Great post from Bruce Eckel on consulting. His definition:

"I think consulting is when you have some kind of special expertise -- come by through hard struggle and learning -- that you transfer to a group of people, in a relatively short period of time, and in a way that is unique for that group. I also think that consulting involves addressing particular issues faced by that group. "

He also addresses a very common industry phenomenon:

"It's tempting to make the analogy to a ponzi scheme, but it's not that bad. Both forms of a consulting firm (first-class consultants only vs. high-tech body shop) have value. The problem is the temptation to present the second form as the first, in order to apply the same high fees of the first-class consultant to each additional body added to the shop. The goal of the company becomes "how do we transfer the aura of authority from the high-image consultant(s) to anyone who works for us, so that we can charge the highest fees possible?" Or to simplify, at some point the bean-counter mentality takes over and the mission statement of the company goes from "how do we provide the greatest value to the customer?" to "how do we charge the highest fees possible?" (You can argue that this is the fundamental shift that any publicly-held company goes through. After all, a public company is legally beholden to maximize shareholder value, so how could it be otherwise?)"

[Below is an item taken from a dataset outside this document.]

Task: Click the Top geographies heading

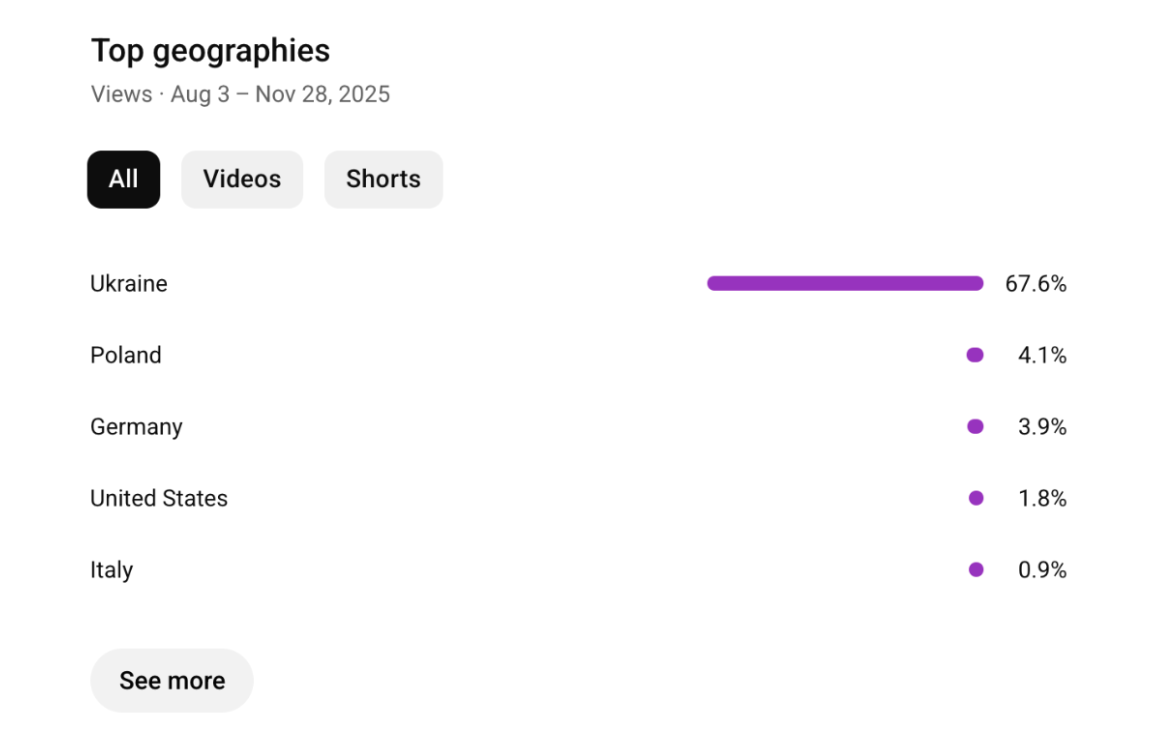Action: click(210, 52)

I have noticed this myself, when I was working in Boston during the tail portion of the dot-com years. I was chatting to an Indian body shopper who was a sub-contractor for Andersen Consulting; While Andersen made $450 plus per hour, this sub-contractor got about $70 - You can imagine how much would have trickled down ultimately into the pockets of the programmers, who were paraded as Andersen consultants to clients.

Another nugget from the article:

But advice that appears to be rational does not necessarily solve real design problems, as we saw in the "structured design" movement of the 70's. This seems to happen over and over in our industry -- it's easy to focus on one aspect that seems to be "the solution" and miss the big picture, and to produce unintended consequences that eliminate the benefit of what may seem so clear in isolation.

Slash Wisdom

From an "Ask Slashdot" posting titled "Uneducated IT Managers, and How to Deal ?", I found this gem posted by Pope Benedict XVI ;-) :

"It's just about impossible to find a job working for someone whom you respect. "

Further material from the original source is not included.